— BEGIN Document extract —
The Lord of the Rings trilogy before the acclaim

Before delving into the aforementioned concerns of the piece, it is important to first outline the trajectory of The Lord of the Rings in cinema culture — from its inception, up until Jackson’s adaptation. In the years before Jackson’s The Lord of the Rings adaptation came to fruition, there had been an animation adaptation in 1978 by Ralph Bakshi, which opened to a fair reception, and the Beatles had apparently wanted to star in a live-action adaptation of the books, with Stanley Kubrick said to have been their choice to direct. Kubrick allegedly turned down the offer to direct the planned film after saying that it was unfilmable (at least in terms of the technology not being there yet). As J.R.R Tolkien owned the rights to his work, he also turned the proposed Beatles film down as he didn’t want his work to be taken by the band and turned into something outlandish for the big screen.

It wasn’t until sometime in the mid-90s that the idea of a Jackson-led The Lord of the Rings adaptation began to circulate in the media. With Jackson’s earlier films like Bad Taste (1987) and Braindead (1992) being the epitome of schlock horror — films characterised by their absurd plots, quirky characters, campy humour, and so forth — it was no surprise that doubts were raised over the announcement that Jackson was to adapt the work of beloved and trailblazing author, J.R.R Tolkien.

Jackson had come off of directing a decently received, The Frighteners (1996), before pitching the idea of turning The Lord of the Rings into a live-action trilogy, to Miramax. Miramax said that they would be able to make two films instead of the proposed three, with the cost of the films driving their decision. However, Miramax eventually decided that that they were unable to fund the making of two films at the scale proposed. Subsequently, Jackson was allowed to pitch the idea for the films to other studios, and was eventually able to bring New Line Cinema on board to finance the film.

With New Line greenlighting the proposal for an adaptation helmed by Jackson, the next big hurdle came with the budget increase for each film. New Line had reportedly agreed to spend around US $60 million on each film, but that budget proved unrealistic with how audacious and large each film ended up becoming. Instead, New Line ended up spending around US $120 million on each film, with that eventual sum being agreed upon through much deliberation and even heat between Jackson and film executive Michael Lynne. It wasn’t until a 20 minute preview screening at Cannes in 2001 that the studio’s fears regarding the increase in budgeting, were alleviated. This was primarily due to the positive reception the footage of The Fellowship of the Ring received, and the realisation that the money invested into the film was paying off (with the Balrog scene being one that was shown).

With The Fellowship of the Ring eventually being made, and its sequels releasing within the next two years, the trilogy had officially survived the struggles of pre-production, production, and Harvey Weinstein. The trilogy would go on to become one of the highest grossing and consistently well received franchises of all time.

Hugo Weaving, Peter Jackson, & Ian Mckellen on the set of The Lord of the Rings

What exactly made the trilogy as influential and beloved as it is?
— END Document extract —
According to the article on the Lord of the Rings trilogy, why were New Line's fears about the increased budget eased? Answer in one to three sentences. You can complete the task without the data.
— BEGIN Data segment —
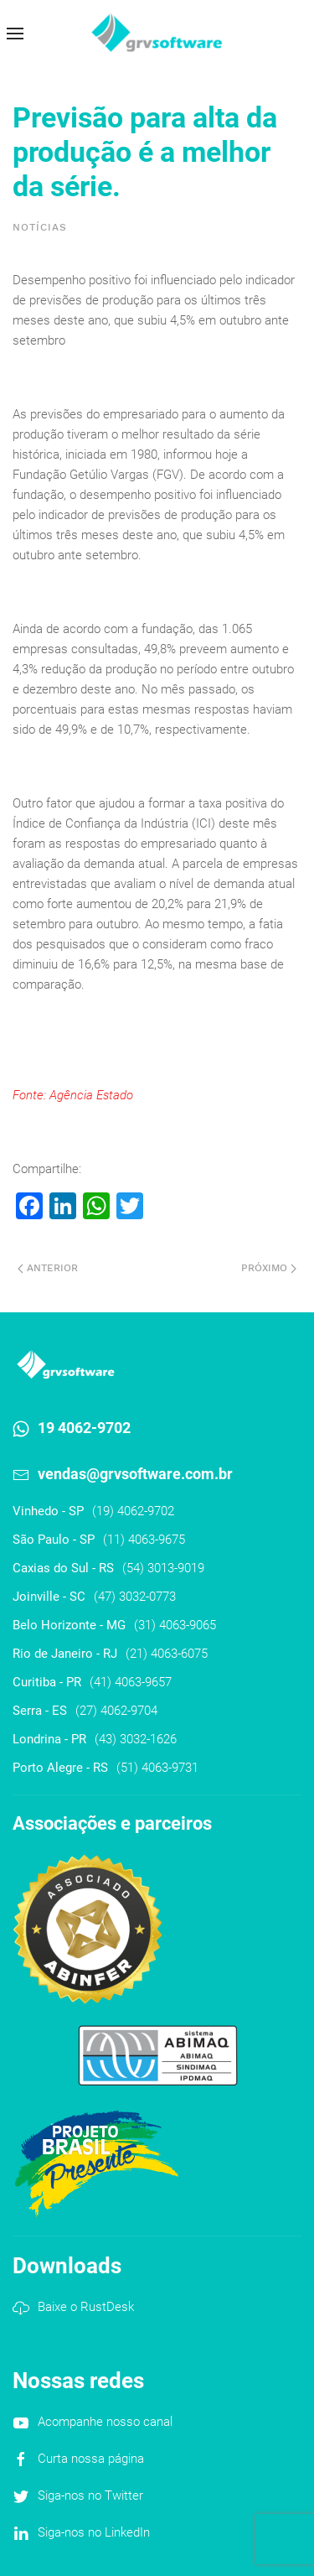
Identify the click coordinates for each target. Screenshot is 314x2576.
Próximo (268, 1268)
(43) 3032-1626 (136, 1739)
— END Data segment —
→ Correct answer
New Line's fears eased at a 20-minute preview screening at Cannes in 2001, mainly because the footage of The Fellowship of the Ring, including the Balrog scene, was well received. That reception showed the studio that the money invested in the film was paying off.